ページ本文:
===============
捏造の科学者 STAP細胞事件 (文春文庫)

捏造の科学者 STAP細胞事件 (文春文庫)

 

  つまり、小保方氏と笹井氏のつながりは、両者にとってメリットがあった。小保方氏としては、論文を採択してもらうために、笹井氏のノウハウと知名度を利用できた。一方で笹井氏も、CDBの予算獲得のために、STAP細胞という分かりやすい研究成果を得られた。小保方氏が笹井氏を必要としたように、笹井氏にもまた小保方氏が必要だったのである。だから笹井氏には、STAP細胞を「信じる」下地があった。その下地が笹井氏を盲目にして、STAP現象が空洞であることを隠してしまった。

 その結果、STAP細胞は、多数のメディアを招いての記者会見で大々的に発表されることとなる。この記者会見には笹井氏のバックアップが相当にあったようで、メディアに配布する資料も笹井氏自らが作成に関わっている。その資料では、iPS細胞と比較してSTAP細胞がいかに優秀かをイラスト付きでアピールしていた。

 

STAP細胞は宗教である

 こうして見ると、STAP論文をめぐる一連の騒動は、宗教が普及していくプロセスによく似ている。バカンティという本山から、一人の信徒(小保方氏)が独立して「STAP教」を開き、権力者(理研、若山氏と笹井氏)を取り込んで一気に信徒を獲得する。だが、「既得権益を守るのに必死な権力者たち」(メディア、理研、科学界)が、STAP教の神(STAP細胞)の存在を否定し、信徒たちを弾圧したことで、勢いは衰え、組織は瓦解し、STAP教を支えた1人の信徒は無念の自死を遂げた。

 けれども、開祖である小保方氏の言葉は、いまだに一部の人々の心をとらえて離さない。理性ではなく感情に訴えかける開祖の言葉を信じる人々はまだ一定数いる。それはどういう人かというと、彼女のカリスマ性なり容姿なり振る舞いなりに魅了された者、もしくは、メディアや政府がひた隠しにしている「真実」を自分だけが知っているという優越感に浸りたい馬鹿である。
===============
データ抜粋:
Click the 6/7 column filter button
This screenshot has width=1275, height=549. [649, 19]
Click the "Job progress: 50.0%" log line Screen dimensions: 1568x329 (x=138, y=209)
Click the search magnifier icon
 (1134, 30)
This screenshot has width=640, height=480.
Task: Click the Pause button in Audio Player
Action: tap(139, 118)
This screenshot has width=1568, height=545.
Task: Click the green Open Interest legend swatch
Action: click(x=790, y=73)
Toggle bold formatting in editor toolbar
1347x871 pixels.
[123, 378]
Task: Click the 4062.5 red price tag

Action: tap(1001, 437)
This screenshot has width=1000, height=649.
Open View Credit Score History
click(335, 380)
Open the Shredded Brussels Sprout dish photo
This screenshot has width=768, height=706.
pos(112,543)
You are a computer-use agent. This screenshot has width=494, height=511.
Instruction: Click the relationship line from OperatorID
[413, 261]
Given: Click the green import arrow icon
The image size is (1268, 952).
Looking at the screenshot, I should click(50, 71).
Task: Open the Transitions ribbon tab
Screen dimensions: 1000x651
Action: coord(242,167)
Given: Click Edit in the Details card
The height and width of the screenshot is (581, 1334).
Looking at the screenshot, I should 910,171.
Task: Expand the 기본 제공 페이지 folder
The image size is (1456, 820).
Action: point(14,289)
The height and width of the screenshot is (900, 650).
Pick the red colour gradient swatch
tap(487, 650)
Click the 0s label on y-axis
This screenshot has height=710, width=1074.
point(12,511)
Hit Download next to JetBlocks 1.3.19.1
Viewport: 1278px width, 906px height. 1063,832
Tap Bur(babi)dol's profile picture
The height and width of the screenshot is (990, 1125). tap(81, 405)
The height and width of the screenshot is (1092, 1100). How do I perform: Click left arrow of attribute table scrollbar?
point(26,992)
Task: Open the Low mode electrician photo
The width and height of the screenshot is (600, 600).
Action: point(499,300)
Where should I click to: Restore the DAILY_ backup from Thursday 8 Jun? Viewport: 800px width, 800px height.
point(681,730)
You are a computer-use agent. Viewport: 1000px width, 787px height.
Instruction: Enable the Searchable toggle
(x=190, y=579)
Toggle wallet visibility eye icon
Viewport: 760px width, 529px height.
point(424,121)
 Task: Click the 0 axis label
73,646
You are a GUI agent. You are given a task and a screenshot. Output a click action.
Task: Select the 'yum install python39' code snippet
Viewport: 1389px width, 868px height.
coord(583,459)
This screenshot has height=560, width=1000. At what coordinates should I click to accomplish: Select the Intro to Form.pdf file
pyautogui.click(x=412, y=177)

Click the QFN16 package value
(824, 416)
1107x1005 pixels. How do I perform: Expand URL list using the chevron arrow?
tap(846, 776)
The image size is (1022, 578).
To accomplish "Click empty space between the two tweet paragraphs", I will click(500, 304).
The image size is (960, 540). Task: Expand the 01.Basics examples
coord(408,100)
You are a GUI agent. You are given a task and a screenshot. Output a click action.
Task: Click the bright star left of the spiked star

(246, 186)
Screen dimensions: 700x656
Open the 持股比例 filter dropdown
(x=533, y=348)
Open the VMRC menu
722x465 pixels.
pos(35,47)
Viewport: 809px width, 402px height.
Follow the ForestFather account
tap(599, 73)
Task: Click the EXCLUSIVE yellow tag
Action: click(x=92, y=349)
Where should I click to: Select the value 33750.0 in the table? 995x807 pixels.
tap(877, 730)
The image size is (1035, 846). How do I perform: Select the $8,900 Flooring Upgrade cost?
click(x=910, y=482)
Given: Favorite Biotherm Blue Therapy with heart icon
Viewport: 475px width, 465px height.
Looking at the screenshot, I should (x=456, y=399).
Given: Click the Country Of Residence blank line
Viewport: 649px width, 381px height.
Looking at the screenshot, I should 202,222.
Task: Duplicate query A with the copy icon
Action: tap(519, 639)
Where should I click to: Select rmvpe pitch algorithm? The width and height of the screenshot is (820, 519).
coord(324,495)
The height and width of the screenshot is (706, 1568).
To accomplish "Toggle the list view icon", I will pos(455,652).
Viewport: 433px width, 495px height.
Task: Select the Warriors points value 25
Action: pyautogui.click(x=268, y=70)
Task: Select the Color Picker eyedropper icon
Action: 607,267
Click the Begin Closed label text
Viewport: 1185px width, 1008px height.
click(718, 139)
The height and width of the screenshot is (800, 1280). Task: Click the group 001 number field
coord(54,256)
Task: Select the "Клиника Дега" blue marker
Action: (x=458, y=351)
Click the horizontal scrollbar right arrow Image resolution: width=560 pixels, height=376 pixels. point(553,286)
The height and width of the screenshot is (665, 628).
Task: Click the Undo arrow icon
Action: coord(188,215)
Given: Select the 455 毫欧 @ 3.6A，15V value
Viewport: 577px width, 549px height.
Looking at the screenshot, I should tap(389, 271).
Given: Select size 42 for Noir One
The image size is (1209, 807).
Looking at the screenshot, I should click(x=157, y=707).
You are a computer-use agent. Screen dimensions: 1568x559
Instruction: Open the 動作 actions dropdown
===============
読んで応用:
**1.** ページ本文によると、記者会見でメディアに配布された資料は、STAP細胞を何と比較してその優秀さをアピールしていましたか。
**2.** 次の(a)〜(c)がページ本文の内容と一致するかどうかを、それぞれ「はい」か「いいえ」で答えてください。判断の根拠となる本文の語句もそのまま引用してください。
(a) 笹井氏は、CDBの予算獲得のためにSTAP細胞という研究成果を得られた。
(b) 記者会見でメディアに配布された資料の作成に、笹井氏は関わっていなかった。
(c) STAP論文をめぐる騒動は、宗教が普及していく過程にたとえられている。
**3.** ページ本文のうち、「こうして見ると、STAP論文」で始まり「の信徒は無念の自死を遂げた。」まで続く部分を、一字一句変えずに抜き出して返してください。
これらの記録は参照しなくてもかまいません。

解答一覧:
**1.** iPS細胞と比較し、イラスト付きでアピールしていました。

**2.**
(a) はい。「一方で笹井氏も、CDBの予算獲得のために、STAP細胞という分かりやすい研究成果を得られた」
(b) いいえ。「メディアに配布する資料も笹井氏自らが作成に関わっている」
(c) はい。「STAP論文をめぐる一連の騒動は、宗教が普及していくプロセスによく似ている」

**3.**
こうして見ると、STAP論文をめぐる一連の騒動は、宗教が普及していくプロセスによく似ている。バカンティという本山から、一人の信徒(小保方氏)が独立して「STAP教」を開き、権力者(理研、若山氏と笹井氏)を取り込んで一気に信徒を獲得する。だが、「既得権益を守るのに必死な権力者たち」(メディア、理研、科学界)が、STAP教の神(STAP細胞)の存在を否定し、信徒たちを弾圧したことで、勢いは衰え、組織は瓦解し、STAP教を支えた1人の信徒は無念の自死を遂げた。